Rivaldo Fairweather

Profile
- Position: Tight end

Personal information
- Born: July 19, 2002 (age 24) Lauderhill, Florida, U.S.
- Listed height: 6 ft 3 in (1.91 m)
- Listed weight: 249 lb (113 kg)

Career information
- High school: Boyd Anderson (Lauderdale Lakes, Florida)
- College: FIU (2020–2022) Auburn (2023–2024)
- NFL draft: 2025: undrafted

Career history
- Dallas Cowboys (2025)*; Arizona Cardinals (2025);
- * Offseason or practice squad member only

Awards and highlights
- Second-team All-SEC (2023);
- Stats at Pro Football Reference

= Rivaldo Fairweather =

American football player (born 2002)

Rivaldo Fairweather (born July 19, 2002) is an American professional football tight end. He played college football for the FIU Panthers and Auburn Tigers.

== Early life ==
Fairweather attended Boyd H. Anderson High School in Lauderdale Lakes, Florida. As a senior, Fairweather recorded 40 receptions for 812 yards and 15 touchdowns, while also contributing 23 tackles on defense. A three-star recruit, he committed to play college football at Florida International University.

== College career ==
Fairweather played three seasons at FIU, tallying 54 receptions for 838 yards and five touchdowns, before electing to enter the transfer portal. He had a breakout season during his redshirt sophomore season, including tying the program record for most receiving touchdowns in a game, with three.

On December 18, 2022, Fairweather announced that he would be transferring to Auburn University. In his first career game with Auburn, Fairweather scored the go-ahead touchdown, a five-yard pass from Payton Thorne, that led to a 14–10 victory over Cal. The following week, he caught of all his five targets for 57 yards against Samford.
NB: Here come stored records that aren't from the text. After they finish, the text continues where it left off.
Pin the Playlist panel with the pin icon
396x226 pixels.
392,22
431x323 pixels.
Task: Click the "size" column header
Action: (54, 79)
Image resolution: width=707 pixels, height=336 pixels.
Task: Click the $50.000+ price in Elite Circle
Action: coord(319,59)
Fairweather finished the season with 33 receptions for 349 yards and six touchdowns before announcing that he would be returning to Auburn the following season.

=== Statistics ===

| Year | Team | Games | Receiving |  |  |  |
| GP | Rec | Yards | Avg | TD |
| 2020 | FIU | 5 | 10 | 165 | 16.5 | 1 |
| 2021 | FIU | 9 | 16 | 247 | 15.4 | 1 |
| 2022 | FIU | 12 | 28 | 426 | 15.2 | 3 |
| 2023 | Auburn | 13 | 38 | 394 | 10.4 | 6 |
| 2024 | Auburn | 9 | 24 | 267 | 11.1 | 2 |
| Career |  | 48 | 116 | 1,499 | 12.9 | 13 |

==Professional career==

Pre-draft measurables
| Height | Weight | Arm length | Hand span | Wingspan | 40-yard dash | 10-yard split | 20-yard split | 20-yard shuttle | Three-cone drill | Vertical jump | Broad jump | Bench press |
| 6 ft 3+3⁄8 in (1.91 m) | 242 lb (110 kg) | 34+1⁄4 in (0.87 m) | 9+5⁄8 in (0.24 m) | 6 ft 11+5⁄8 in (2.12 m) | 4.72 s | 1.63 s | 2.71 s | 4.40 s | 7.10 s | 30.0 in (0.76 m) | 9 ft 2 in (2.79 m) | 17 reps |
All values from Pro Day

===Dallas Cowboys===
Fairweather signed with the Dallas Cowboys as an undrafted free agent on May 2, 2025. He was waived on August 26 as part of final roster cuts and re-signed to the practice squad the next day.

===Arizona Cardinals===
On December 30, 2025, Fairweather was signed by the Arizona Cardinals off of the Cowboys' practice squad.

On August 30, 2026, Fairweather was waived by the Cardinals.